Question

Support of parquet files for on-disk Bioconductor objects

0

Entering edit mode

sandmann.t ▴ 70

@sandmannt-11014

Last seen 7 months ago

United States

I am curious about the use of parquet files as an on-disk storage back-end for Bioconductor objects. So far, I have found some references to parquet files in Bioconductor packages, e.g.

but there doesn't seem to be broader support e.g. via the (awesome!) DelayedArray package, yet.

I am aware of the support of true matrix-storage formats, e.g.

HDF5 files in HDF5Array (thank you, Herve!), but am looking for even better support of cloud storage systems, or

tiledb, supported via TileDBArray (thank you, Aaron!), but - unlike parquet files - tiledb has not been adopted in my work environment, yet.

Before I continue experimenting with marrying parquet and Bioconductor further, I was wondering if "parquet-backed Bioconductor objects" were a bad idea to begin with (and if so - why!). Or if there are ongoing efforts already that I might benefit from (or contribute to).

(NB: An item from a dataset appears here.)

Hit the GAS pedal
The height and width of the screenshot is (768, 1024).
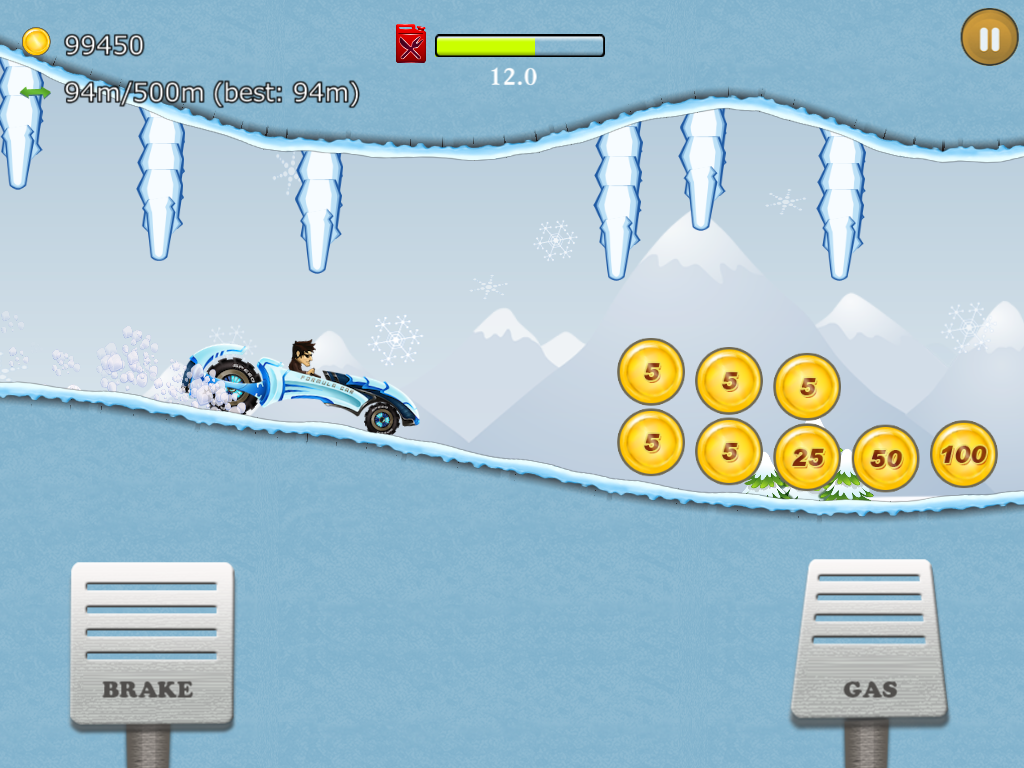coord(869,640)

Many thanks for any thoughts and pointers,

Thomas

DelayedArray TileDBArray • 1.0k views

ADD COMMENT • link 7 months ago sandmann.t ▴ 70

0

Entering edit mode

Am I correct in thinking that parquet files are very column orientated? So they're a great analogy to a data.frame, but not so good a match to matrices/arrays, where you might want to extract features along any dimension? I guess I'm worried that things might appear array-like, but performance will be very different in different dimensions.

ADD REPLY • link 7 months ago Mike Smith ★ 6.5k

0

Entering edit mode

In principle, a Parquet file would be no different from 10X's HDF5 format for sparse matrices. Each matrix column would constitute a Parquet row group, containing the usual i/j/x sparse triplet (maybe the j column can be omitted as it is redundant with the row group ID for the matrix column). If i is used as the sort column within the row group, then you've got a CSC layout inside the Parquet file. At that point, the performance can be expected to be similar to the HDF5 format, i.e., great for column access, pretty bad for row access. Given that we already have a TENxMatrix, I don't see why we couldn't have a ParquetMatrix in the same manner.

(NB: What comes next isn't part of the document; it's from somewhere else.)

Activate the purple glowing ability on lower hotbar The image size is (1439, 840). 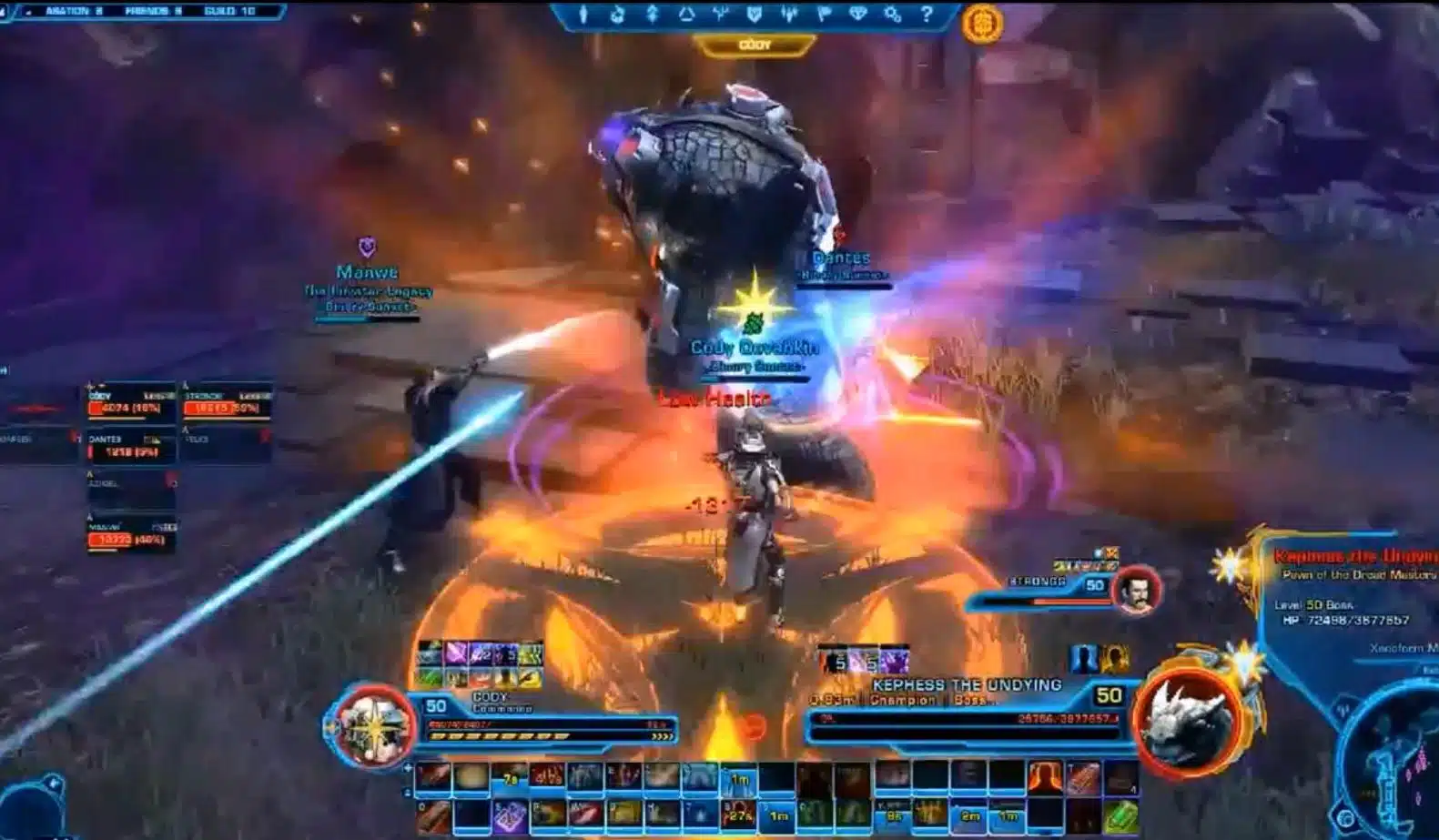coord(510,815)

ADD REPLY • link 7 months ago Aaron Lun ★ 28k

0

Entering edit mode

Aaron Lun Just to make sure I understand: you mentioned: Each matrix column would constitute a Parquet row group.

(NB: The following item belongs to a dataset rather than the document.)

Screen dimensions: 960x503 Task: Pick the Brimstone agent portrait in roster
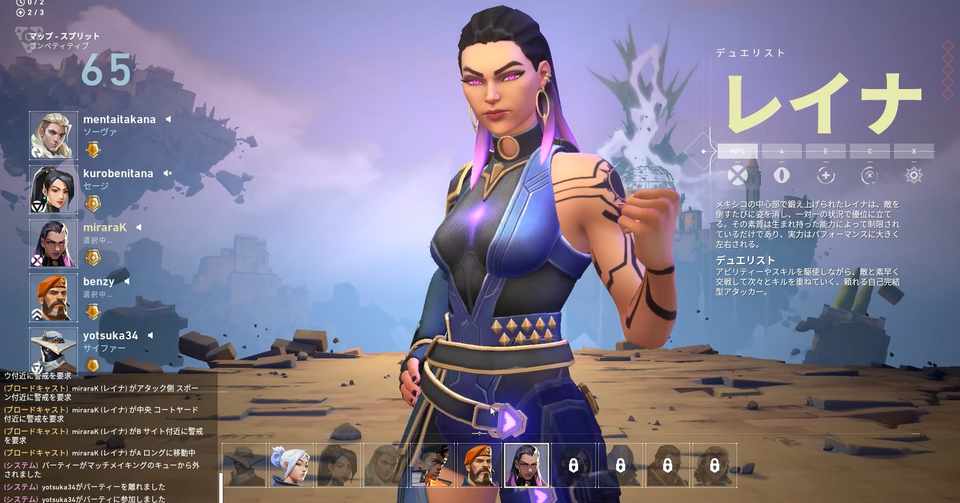coord(480,465)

For a typical RNA-seq experiment, the number of rows (= genes) is in the tens of thousands. Isn't that a little small for a parquet row group for efficient access? I think arrow:: write_parquet() defaults to the total number of rows if the data has fewer than 250 million cells (rows x cols). (The _total number of rows_ refers to the number of i/j/x sparse triplets, I think.)

For the tenx_pbmc4k dataset with 19773 detected genes in 4340 cells I end up with 6 row groups in the parquet file (see example below).

In the i/j/x representation, there will also be different numbers of rows (i) for each column (j), e.g. in a single cell experiment different numbers of genes will be detectable in each cell. I not sure how to choose a single row group size in that case.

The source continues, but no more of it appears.